Numerical Investigation on Downstream Increase in Peak Discharge of Hyperconcentrated Floods in the Lower Yellow River

Hyperconcentrated floods in the Yellow River usually accompanied with some peculiar phenomena that cannot be explained by general conceptions of ordinary sediment-laden flow (e.g., downstream increase in peak discharge, instability flow, ripping up the bottom). Up to date, the mechanisms for the abnormal phenomena are not well understood. The aim of this paper is to facilitate a new insight into the abnormal downstream increase in peak discharge of hyperconcentrated floods in the lower Yellow River. Numerical model experiments have been conducted on a typical flood occurred in August 1992 in the Lower Yellow River during which the peak discharge at Huayuankou station was 1690 m3/s larger than the value at Xiaolangdi station at upstream.
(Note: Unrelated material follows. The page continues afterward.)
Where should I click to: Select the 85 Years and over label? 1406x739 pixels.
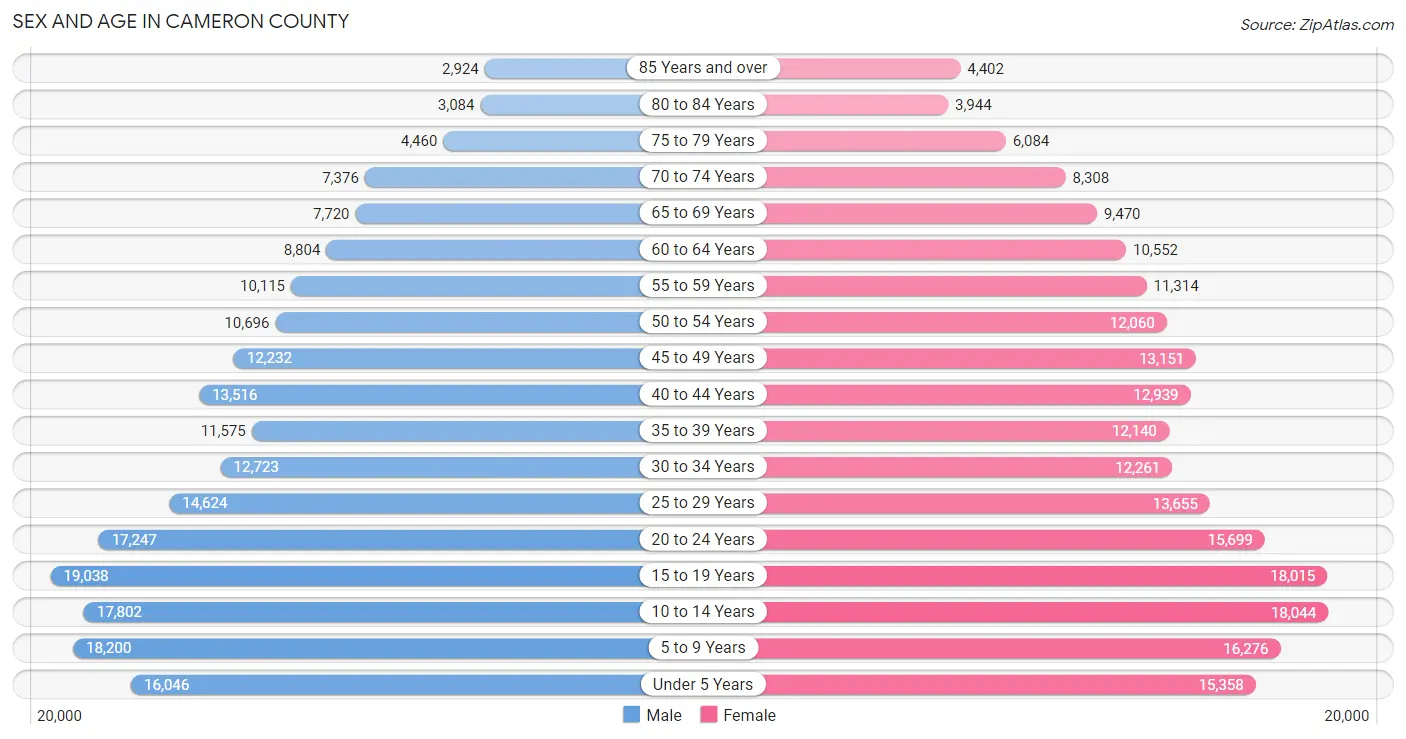[x=703, y=68]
It is found that a fully coupled model that incorporates the contribution of bed evolution to the mass conservation of the water-sediment mixture, can reasonably well capture the characteristics of peak discharge rise and severe bed scour, while separate numerical experiment using a decoupled model, which ignores the feedback effects of bed evolution, shows no rise in the peak discharge. This leads us to comment, if only briefly, that the entrainment of sediment due to bed erosion is the main reason for causing peak discharge increase along downstream course.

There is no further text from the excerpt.